**TASK GOAL:**
Scan the data below for the string "heading". Show every line where it turns up.

**INPUT FOR THIS TASK:**
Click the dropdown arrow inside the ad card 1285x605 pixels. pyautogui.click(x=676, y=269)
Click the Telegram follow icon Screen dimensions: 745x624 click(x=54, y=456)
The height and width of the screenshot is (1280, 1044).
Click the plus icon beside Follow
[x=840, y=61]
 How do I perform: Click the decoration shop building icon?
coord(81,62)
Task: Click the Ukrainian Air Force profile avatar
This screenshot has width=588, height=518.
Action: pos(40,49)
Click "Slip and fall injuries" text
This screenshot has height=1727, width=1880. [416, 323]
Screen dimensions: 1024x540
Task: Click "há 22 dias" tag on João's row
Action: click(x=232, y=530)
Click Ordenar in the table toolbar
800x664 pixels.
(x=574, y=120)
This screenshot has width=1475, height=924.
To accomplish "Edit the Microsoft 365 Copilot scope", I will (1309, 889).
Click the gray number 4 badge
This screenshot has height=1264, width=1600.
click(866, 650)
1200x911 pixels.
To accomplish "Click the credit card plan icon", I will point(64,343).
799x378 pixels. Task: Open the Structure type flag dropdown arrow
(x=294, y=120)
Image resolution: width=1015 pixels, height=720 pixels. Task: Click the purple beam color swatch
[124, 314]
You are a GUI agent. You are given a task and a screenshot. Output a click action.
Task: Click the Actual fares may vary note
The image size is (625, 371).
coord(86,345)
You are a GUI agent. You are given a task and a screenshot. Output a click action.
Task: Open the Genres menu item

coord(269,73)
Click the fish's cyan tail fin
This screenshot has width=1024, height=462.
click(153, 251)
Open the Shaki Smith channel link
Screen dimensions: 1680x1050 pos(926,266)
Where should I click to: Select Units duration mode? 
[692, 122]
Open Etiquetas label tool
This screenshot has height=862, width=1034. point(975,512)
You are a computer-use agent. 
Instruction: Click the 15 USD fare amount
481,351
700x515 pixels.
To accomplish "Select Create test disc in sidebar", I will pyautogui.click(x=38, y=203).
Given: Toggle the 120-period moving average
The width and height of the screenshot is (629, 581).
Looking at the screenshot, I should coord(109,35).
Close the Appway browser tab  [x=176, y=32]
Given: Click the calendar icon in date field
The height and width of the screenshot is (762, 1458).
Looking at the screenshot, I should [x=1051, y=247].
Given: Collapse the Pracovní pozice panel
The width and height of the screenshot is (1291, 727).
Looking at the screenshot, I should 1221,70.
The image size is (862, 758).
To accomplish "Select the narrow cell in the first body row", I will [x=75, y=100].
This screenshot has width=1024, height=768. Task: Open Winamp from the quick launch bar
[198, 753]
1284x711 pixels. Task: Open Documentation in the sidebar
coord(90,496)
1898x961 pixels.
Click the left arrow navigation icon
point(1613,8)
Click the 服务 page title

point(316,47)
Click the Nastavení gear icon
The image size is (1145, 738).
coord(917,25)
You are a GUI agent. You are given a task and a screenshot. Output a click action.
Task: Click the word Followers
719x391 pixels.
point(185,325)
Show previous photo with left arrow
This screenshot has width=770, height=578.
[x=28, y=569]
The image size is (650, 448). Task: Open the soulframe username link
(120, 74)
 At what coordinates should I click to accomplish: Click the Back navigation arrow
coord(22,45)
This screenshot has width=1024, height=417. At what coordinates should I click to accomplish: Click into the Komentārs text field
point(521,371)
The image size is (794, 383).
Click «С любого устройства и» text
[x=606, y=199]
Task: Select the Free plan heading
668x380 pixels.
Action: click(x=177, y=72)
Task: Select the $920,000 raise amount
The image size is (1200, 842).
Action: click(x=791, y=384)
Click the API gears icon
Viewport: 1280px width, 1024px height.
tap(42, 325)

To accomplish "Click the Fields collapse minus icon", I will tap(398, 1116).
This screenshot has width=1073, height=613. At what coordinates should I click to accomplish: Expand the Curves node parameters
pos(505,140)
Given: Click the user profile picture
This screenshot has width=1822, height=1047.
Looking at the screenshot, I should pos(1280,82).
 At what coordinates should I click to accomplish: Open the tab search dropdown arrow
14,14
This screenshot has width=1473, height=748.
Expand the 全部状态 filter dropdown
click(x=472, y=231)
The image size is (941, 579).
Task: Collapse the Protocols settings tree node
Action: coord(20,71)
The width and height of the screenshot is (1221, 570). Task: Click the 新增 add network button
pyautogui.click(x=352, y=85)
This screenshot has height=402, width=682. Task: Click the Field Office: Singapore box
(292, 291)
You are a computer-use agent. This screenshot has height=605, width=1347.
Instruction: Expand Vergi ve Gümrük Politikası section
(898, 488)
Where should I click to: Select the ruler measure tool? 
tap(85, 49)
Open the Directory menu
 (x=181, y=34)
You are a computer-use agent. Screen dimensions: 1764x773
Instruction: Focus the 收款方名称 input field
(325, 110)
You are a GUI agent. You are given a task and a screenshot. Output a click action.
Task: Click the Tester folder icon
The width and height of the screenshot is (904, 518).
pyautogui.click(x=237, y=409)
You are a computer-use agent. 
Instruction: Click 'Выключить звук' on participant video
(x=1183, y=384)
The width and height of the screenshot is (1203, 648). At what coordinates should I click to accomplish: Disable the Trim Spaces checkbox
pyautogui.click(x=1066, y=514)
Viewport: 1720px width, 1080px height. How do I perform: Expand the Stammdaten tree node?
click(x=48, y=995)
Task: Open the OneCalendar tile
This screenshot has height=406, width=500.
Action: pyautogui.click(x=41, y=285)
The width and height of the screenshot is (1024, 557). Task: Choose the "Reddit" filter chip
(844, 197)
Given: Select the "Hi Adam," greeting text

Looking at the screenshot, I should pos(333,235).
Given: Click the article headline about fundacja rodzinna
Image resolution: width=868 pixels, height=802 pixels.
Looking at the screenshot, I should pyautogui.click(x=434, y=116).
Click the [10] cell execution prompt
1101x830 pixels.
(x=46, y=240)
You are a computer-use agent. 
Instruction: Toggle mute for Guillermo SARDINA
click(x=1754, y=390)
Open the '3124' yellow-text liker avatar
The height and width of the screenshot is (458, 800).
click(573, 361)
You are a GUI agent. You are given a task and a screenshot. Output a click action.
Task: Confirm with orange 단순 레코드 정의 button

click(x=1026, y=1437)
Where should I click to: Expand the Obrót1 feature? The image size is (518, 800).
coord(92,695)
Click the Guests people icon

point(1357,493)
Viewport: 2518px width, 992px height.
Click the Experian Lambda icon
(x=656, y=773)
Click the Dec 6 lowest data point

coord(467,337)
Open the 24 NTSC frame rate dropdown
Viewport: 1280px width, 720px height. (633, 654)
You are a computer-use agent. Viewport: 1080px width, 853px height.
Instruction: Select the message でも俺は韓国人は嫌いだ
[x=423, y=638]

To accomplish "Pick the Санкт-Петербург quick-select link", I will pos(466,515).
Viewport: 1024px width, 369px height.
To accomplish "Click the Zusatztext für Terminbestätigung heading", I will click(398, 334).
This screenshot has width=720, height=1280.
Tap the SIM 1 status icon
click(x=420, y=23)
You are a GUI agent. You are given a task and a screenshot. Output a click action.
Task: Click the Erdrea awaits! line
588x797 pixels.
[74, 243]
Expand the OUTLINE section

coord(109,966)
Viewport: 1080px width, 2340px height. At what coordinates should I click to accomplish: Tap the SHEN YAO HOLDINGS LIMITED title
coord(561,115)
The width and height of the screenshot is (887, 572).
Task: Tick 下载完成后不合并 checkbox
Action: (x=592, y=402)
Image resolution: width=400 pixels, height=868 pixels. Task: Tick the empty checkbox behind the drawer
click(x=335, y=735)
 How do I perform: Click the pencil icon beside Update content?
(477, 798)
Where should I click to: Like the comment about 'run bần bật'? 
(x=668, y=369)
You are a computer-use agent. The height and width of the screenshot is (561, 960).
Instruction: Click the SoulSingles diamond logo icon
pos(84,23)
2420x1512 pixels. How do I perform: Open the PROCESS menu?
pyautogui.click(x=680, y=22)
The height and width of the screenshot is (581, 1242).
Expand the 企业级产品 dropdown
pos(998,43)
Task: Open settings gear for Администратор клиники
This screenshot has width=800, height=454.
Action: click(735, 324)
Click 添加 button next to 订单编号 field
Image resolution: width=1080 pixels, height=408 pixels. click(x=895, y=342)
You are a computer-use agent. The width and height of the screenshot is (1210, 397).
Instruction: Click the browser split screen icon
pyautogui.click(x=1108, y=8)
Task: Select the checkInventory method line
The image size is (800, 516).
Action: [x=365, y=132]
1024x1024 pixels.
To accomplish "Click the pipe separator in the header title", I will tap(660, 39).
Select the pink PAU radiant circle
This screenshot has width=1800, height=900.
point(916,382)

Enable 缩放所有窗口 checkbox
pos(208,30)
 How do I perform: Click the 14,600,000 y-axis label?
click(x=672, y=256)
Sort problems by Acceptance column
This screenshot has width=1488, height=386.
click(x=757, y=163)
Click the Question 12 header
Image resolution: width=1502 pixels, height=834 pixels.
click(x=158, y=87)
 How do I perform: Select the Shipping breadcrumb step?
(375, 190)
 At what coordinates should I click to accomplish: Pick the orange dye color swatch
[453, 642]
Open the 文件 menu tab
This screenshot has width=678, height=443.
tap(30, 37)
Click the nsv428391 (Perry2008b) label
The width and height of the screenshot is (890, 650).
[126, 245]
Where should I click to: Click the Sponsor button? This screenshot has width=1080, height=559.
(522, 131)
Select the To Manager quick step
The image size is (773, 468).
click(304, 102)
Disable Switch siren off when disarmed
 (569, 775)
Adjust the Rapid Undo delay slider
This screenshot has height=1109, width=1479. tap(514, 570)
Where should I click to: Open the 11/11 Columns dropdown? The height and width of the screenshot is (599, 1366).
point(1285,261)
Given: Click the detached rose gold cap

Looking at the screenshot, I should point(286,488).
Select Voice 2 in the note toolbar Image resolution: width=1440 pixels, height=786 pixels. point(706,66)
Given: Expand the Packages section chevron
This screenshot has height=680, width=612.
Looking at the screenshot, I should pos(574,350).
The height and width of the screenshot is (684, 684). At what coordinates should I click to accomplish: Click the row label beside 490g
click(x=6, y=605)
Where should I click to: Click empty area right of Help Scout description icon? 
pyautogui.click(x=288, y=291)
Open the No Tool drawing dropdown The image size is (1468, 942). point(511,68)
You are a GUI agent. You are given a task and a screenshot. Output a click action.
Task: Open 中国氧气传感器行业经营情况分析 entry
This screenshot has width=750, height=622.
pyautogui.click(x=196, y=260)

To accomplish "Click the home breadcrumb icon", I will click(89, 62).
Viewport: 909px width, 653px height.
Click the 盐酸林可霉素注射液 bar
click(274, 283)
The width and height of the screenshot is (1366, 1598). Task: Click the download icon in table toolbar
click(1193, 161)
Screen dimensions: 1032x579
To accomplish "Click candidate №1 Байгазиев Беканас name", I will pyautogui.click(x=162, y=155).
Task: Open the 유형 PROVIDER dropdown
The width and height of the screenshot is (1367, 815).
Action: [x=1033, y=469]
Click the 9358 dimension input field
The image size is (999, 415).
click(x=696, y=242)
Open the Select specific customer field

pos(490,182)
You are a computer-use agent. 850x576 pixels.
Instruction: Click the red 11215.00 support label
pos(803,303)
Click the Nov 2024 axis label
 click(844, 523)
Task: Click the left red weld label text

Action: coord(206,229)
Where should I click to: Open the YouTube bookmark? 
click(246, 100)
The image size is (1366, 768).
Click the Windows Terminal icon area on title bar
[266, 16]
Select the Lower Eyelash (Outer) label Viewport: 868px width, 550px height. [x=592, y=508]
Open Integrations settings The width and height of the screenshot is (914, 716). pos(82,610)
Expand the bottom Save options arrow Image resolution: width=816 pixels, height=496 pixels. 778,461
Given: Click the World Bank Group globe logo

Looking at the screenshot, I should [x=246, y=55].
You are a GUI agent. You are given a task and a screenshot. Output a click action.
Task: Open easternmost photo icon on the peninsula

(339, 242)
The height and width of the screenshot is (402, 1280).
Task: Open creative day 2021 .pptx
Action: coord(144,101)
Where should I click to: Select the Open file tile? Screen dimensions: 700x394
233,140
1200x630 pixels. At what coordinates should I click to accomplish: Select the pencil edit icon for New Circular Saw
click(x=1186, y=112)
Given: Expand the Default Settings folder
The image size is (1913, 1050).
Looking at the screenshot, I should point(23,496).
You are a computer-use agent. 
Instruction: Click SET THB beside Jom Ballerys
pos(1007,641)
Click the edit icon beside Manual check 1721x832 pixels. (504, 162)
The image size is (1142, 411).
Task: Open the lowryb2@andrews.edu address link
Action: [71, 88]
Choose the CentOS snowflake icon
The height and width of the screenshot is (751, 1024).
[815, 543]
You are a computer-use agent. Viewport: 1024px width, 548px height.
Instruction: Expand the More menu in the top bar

**YOUR SOLUTION:**
Task: Select the Free plan heading
To accomplish "Click the Zusatztext für Terminbestätigung heading", I will click(398, 334).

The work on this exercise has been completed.